Supporters of the bill spent Tuesday holding their own pressure events. The AFL-CIO, the Sierra Club, the Communications Workers of America and a coalition of nine state attorneys general released a joint letter Tuesday morning urging Ways and Means Democrats to vote yes, citing wage data from the council’s own filings showing roughly 1.4 million U.S. workers in occupations the moratorium’s authors classify as exposed to large-language-model automation. The Sanders office circulated grid-impact data from the Energy Information Administration showing data-center load growth on the PJM Interconnection up 19 percent year-over-year in the first quarter.

The political environment around the bill has been reshaped by the Iran ceasefire, which took effect April 15 and has begun to ease the price of crude, equities and political bandwidth in Washington. Several Democratic aides said members who had been preoccupied with war supplemental and war powers fights through the weekend were only beginning to focus on the moratorium markup Tuesday. The Senate is expected to take up a $96 billion war supplemental on Thursday, and a House Rules Committee meeting on the Kaine-Murphy war powers resolution remained tentatively scheduled for Friday.

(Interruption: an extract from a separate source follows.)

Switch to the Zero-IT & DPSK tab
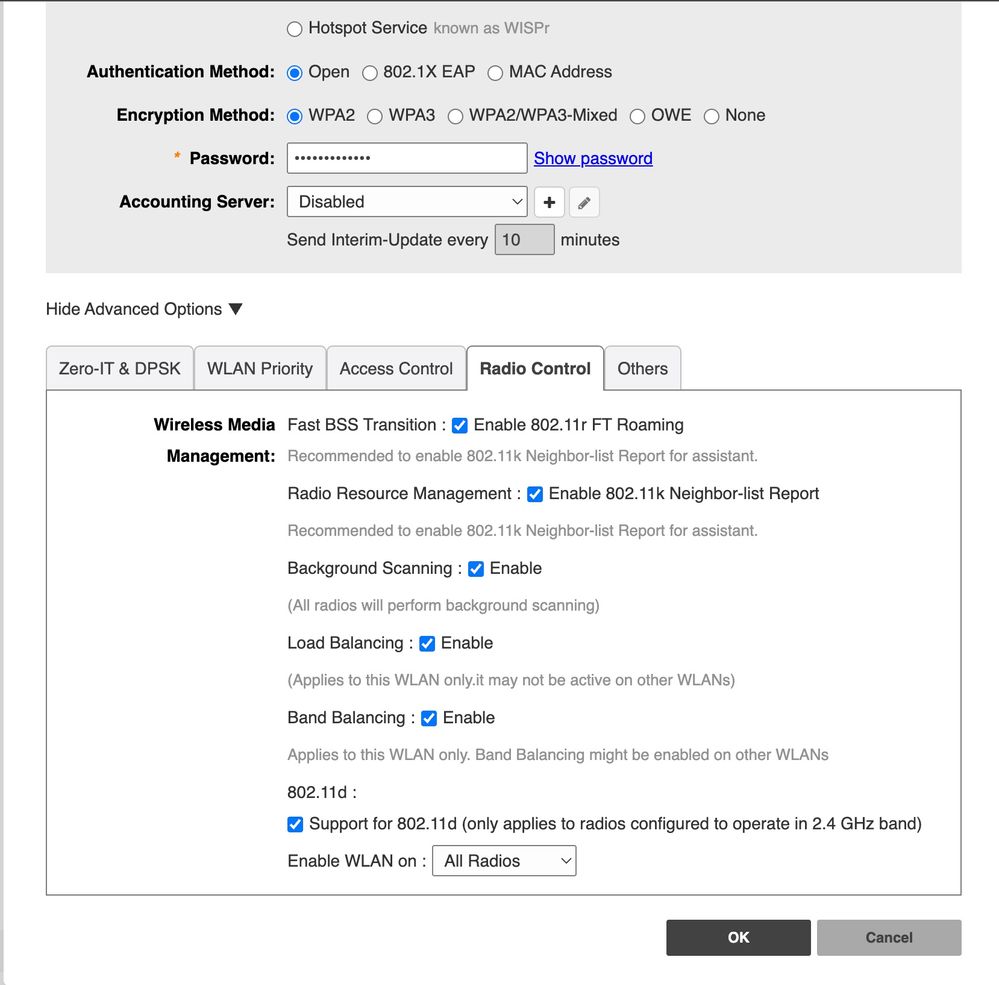 click(x=119, y=368)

“What you are watching this week is two debates that should have been held in different years happening in the same week,” said Maya Reinhardt, a senior fellow at the Aspen Tech Policy Hub and a former Commerce Department official. “Members are voting on the architecture of a war that just ended and on the architecture of an industry that has not yet matured. The bandwidth costs are real, and the lobbying calendars do not care.”

Chairman Smith’s office said Tuesday evening that the markup would proceed on schedule and that additional procedural details, including a final witness list and amendment schedule, would be posted on the committee’s website by 8 a.m. Wednesday.